São Paulo, 30 de outubro de 2025.

FRANCISCO LOUREIRO

Corregedor Geral da Justiça e Relator

APELAÇÃO CÍVEL nº 1015176-70.2024.8.26.0451

Apelantes: Diva Maria Moraes Nascimento Biscalquin, Silvia Regina Moraes Nascimento Lepera e Milton Nascimento Júnior

Apelado: Primeiro Oficial de Registro de Imóveis e Anexos da Comarca de Piracicaba

VOTO Nº 43.950

Direito Civil – Apelação em procedimento de dúvida – Registro de Imóveis – Dúvida procedente.

I. Caso em Exame

1. Apelação interposta contra sentença que negou o registro de escritura pública de doação de 25% da nua-propriedade de imóvel.

II. Questão em Discussão

2. Discute-se o alcance de cláusulas de reversão, de impenhorabilidade e de incomunicabilidade devidamente inscritas na matrícula do bem, considerando o teor de texto constante da escritura de doação.

III. Razões de Decidir

3 A cláusula de reversão não pode favorecer terceiros, na forma da norma cogente do art. 547, parágrafo único, do Código Civil.

4. As cláusulas de impenhorabilidade e incomunicabilidade possuem natureza personalíssima e não se aplicam aos 25% da nua-propriedade cuja doação se pretende.

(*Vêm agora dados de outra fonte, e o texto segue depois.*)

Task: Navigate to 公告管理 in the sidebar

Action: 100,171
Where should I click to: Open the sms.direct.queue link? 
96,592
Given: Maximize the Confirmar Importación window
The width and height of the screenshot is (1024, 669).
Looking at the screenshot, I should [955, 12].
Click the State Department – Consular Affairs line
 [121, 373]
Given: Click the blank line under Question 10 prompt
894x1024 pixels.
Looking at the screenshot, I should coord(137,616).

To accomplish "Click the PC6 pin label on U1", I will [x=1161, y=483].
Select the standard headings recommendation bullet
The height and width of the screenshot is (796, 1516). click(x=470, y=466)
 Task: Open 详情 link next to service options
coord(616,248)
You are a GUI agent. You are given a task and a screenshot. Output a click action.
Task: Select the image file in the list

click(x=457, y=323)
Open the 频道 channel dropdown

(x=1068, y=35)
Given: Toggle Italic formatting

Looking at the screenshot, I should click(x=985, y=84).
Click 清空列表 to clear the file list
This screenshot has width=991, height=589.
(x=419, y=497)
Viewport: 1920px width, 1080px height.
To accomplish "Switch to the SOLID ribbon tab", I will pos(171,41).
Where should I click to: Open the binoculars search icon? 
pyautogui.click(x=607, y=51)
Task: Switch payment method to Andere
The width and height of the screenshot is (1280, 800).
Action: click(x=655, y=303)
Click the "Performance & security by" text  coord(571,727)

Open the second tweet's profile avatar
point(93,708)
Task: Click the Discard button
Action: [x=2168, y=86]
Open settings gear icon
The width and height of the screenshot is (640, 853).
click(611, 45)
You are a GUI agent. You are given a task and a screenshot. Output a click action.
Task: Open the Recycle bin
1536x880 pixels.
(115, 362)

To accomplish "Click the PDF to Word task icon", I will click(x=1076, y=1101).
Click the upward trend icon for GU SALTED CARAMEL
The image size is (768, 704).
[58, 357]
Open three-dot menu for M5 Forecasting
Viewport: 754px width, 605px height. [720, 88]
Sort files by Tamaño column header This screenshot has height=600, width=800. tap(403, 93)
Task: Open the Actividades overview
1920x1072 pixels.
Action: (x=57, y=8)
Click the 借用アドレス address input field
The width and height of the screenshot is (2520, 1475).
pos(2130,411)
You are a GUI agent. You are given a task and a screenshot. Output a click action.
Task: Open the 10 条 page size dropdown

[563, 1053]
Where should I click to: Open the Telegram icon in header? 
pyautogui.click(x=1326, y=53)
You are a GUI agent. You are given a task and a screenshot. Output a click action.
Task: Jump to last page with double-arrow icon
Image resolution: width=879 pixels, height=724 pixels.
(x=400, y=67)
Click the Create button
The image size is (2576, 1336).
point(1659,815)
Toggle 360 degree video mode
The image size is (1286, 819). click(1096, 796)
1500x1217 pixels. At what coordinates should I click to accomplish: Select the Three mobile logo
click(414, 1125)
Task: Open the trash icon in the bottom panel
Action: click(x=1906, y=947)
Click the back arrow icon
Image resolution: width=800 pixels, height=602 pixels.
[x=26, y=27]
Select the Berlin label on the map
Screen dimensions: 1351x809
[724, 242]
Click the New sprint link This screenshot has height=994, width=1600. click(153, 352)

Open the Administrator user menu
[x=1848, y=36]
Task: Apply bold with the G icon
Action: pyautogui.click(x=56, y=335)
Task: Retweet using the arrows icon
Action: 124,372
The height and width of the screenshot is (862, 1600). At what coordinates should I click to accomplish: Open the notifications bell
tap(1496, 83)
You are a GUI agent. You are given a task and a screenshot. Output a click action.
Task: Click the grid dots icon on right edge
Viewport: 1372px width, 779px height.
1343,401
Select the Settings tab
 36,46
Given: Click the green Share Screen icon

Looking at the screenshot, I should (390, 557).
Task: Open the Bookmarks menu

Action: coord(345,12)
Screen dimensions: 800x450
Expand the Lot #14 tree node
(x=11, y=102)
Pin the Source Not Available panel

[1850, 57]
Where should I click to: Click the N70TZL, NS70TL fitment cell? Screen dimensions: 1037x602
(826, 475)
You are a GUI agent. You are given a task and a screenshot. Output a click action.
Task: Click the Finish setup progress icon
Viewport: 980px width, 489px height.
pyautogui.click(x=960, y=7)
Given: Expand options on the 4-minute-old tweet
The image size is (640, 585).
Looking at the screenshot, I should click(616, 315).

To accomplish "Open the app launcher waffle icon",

5. Necessária a retificação da escritura, com a finalidade de evitar dispositivos que possam levar o intérprete a erro e gerem insegurança jurídica.

IV. Dispositivo e Tese

6. Recurso desprovido.

Tese de julgamento: 1. A cláusula de reversão não pode favorecer terceiros. 2. As cláusulas de impenhorabilidade e incomunicabilidade têm caráter personalíssimo e não continuam em vigor após a alienação do bem pelo beneficiário.

Legislação Citada:

– Código Civil, art. 547.

Trata-se de apelação interposta por Diva Maria Moraes Nascimento Biscalquin, Sílvia Regina Moraes Nascimento Lepera e Milton Nascimento Júnior contra a r. sentença de fls. 47/49, proferida pela MM. Juíza Corregedora Permanente do 1º Registro de Imóveis e Anexos de Piracicaba, que, mantendo a exigência apresentada pelo Oficial, negou o registro de escritura pública de doação de 25% da nua- propriedade do imóvel matriculado sob nº 124.966 daquela serventia.

Após considerações a respeito de doação anterior devidamente registrada na matrícula, sustentam os apelantes que não houve estipulação de cláusula de reversão em favor de terceiros e que não há mais qualquer restrição em relação aos 25% do bem doados por Lúcia a seus irmãos, tendo os doadores primitivos concordado com isso.

Pedem, ao final, a reforma de sentença para que seja determinado o registro da escritura pública de doação. De forma subsidiária, requerem o registro da escritura, desconsiderando-se o trecho considerado contrário à lei (fls. 53/76).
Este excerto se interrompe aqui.